Figuring out how much to tip service providers can be a tricky endeavor, fraught with a good share of mathematics and emotions.
You might slip the limo driver an extra $20 bill to show appreciation for a ride from the airport, or demonstrate utter distain for bad food and poor service at a restaurant by leaving two single pennies.
And it seems almost any establishment where coffee or pastries are served has a tip jar on the counter. Tips are the only thing that makes it economically worthwhile to deliver pizzas, and budgeting the tip into the cost of a drink when dealing with a bartender can be the best way to get good service in a crowded cafe.
"People tip to reward behavior," said April Masini, an etiquette expert based in Naples, Fla., who writes an advice column called "Ask April." "If you like the way your hairdresser or delivery boy treated you or the way he or she served you, giving a tip shows your gratitude."

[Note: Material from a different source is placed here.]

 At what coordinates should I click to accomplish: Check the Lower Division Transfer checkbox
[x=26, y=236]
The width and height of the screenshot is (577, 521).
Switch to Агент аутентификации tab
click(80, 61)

Then, there are fear-based tippers, she said. These people tip because "they're afraid [that] if they don't, the waiter will spit in their soup or that their date will think they're cheap or that the impression they're leaving will be less than they want it to be."

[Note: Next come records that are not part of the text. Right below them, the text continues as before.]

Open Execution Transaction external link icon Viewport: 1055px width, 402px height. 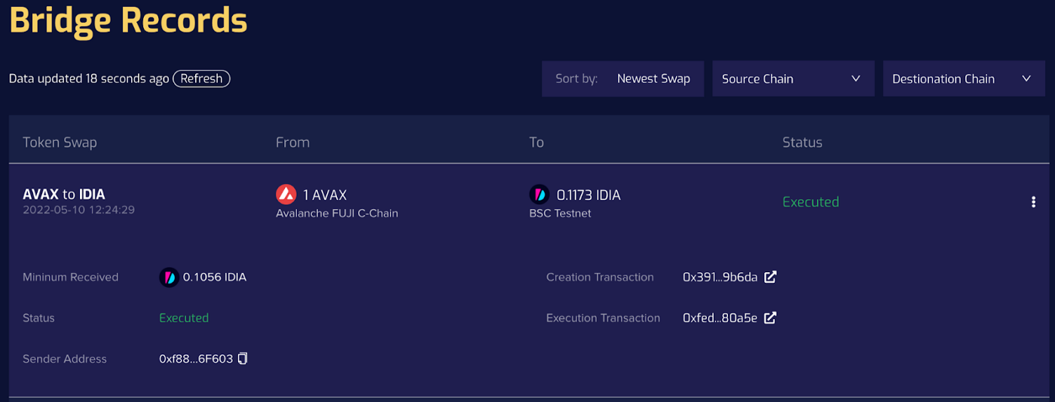point(770,318)
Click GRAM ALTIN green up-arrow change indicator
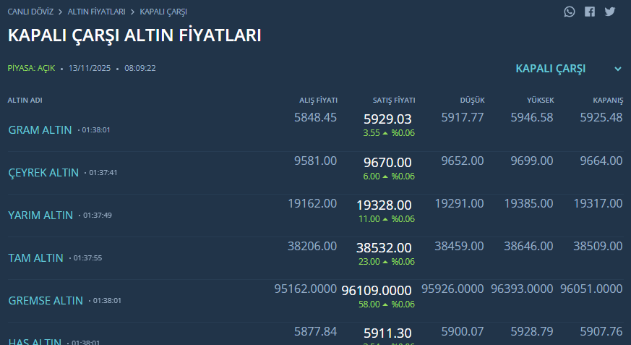The width and height of the screenshot is (631, 345). pyautogui.click(x=386, y=134)
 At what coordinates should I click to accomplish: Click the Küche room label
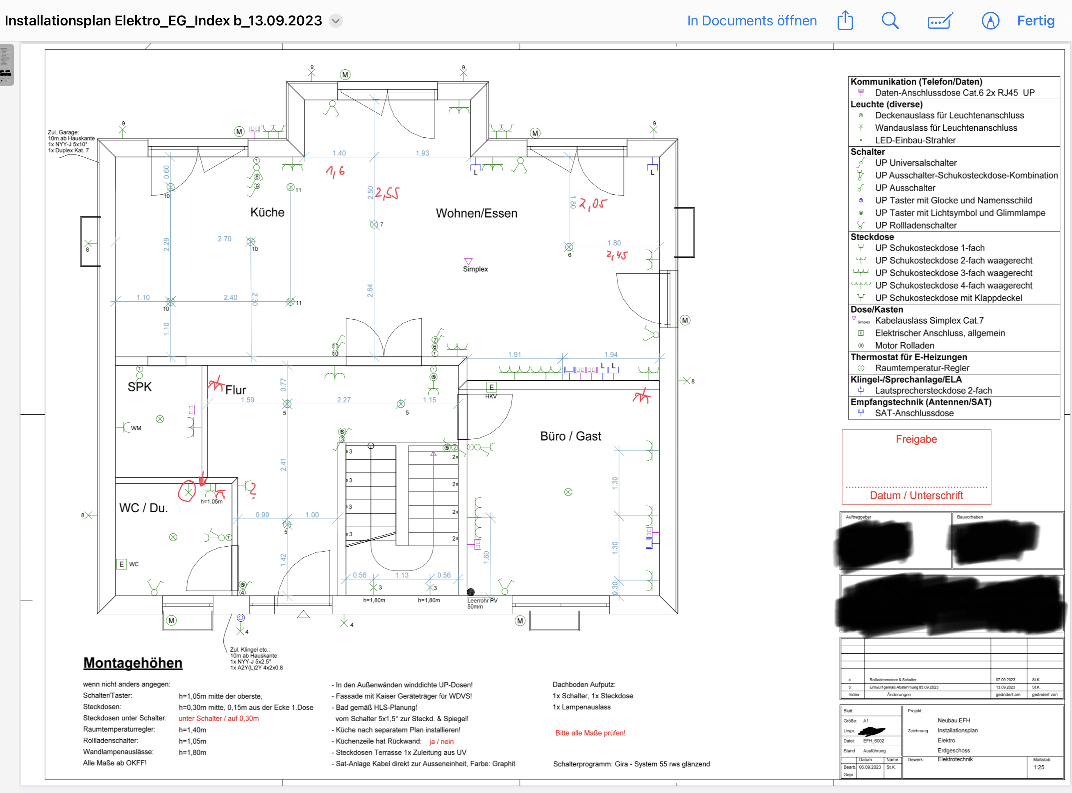[x=267, y=212]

Stellar service or not, tips are more or less expected. Many service workers are paid minimum wage — or less in the restaurant industry — and they rely on tips to feed their families and put themselves through college.
Servers at a sit-down restaurant who wait on diners hand and foot expect to receive a tip ranging from 15 percent to 20 percent of the meal's cost. For truly exceptional service, diners are generally expected to tip more. Unless the service is well below standards, some etiquette experts say it is poor taste to go below 15 percent.
"You really have to look at how the people you are tipping are making your life more pleasant and less stressful," said Thomas Farley, a New York-based etiquette expert known as "Mister Manners." "When you examine it that way, it's certainly worth a dollar here or there."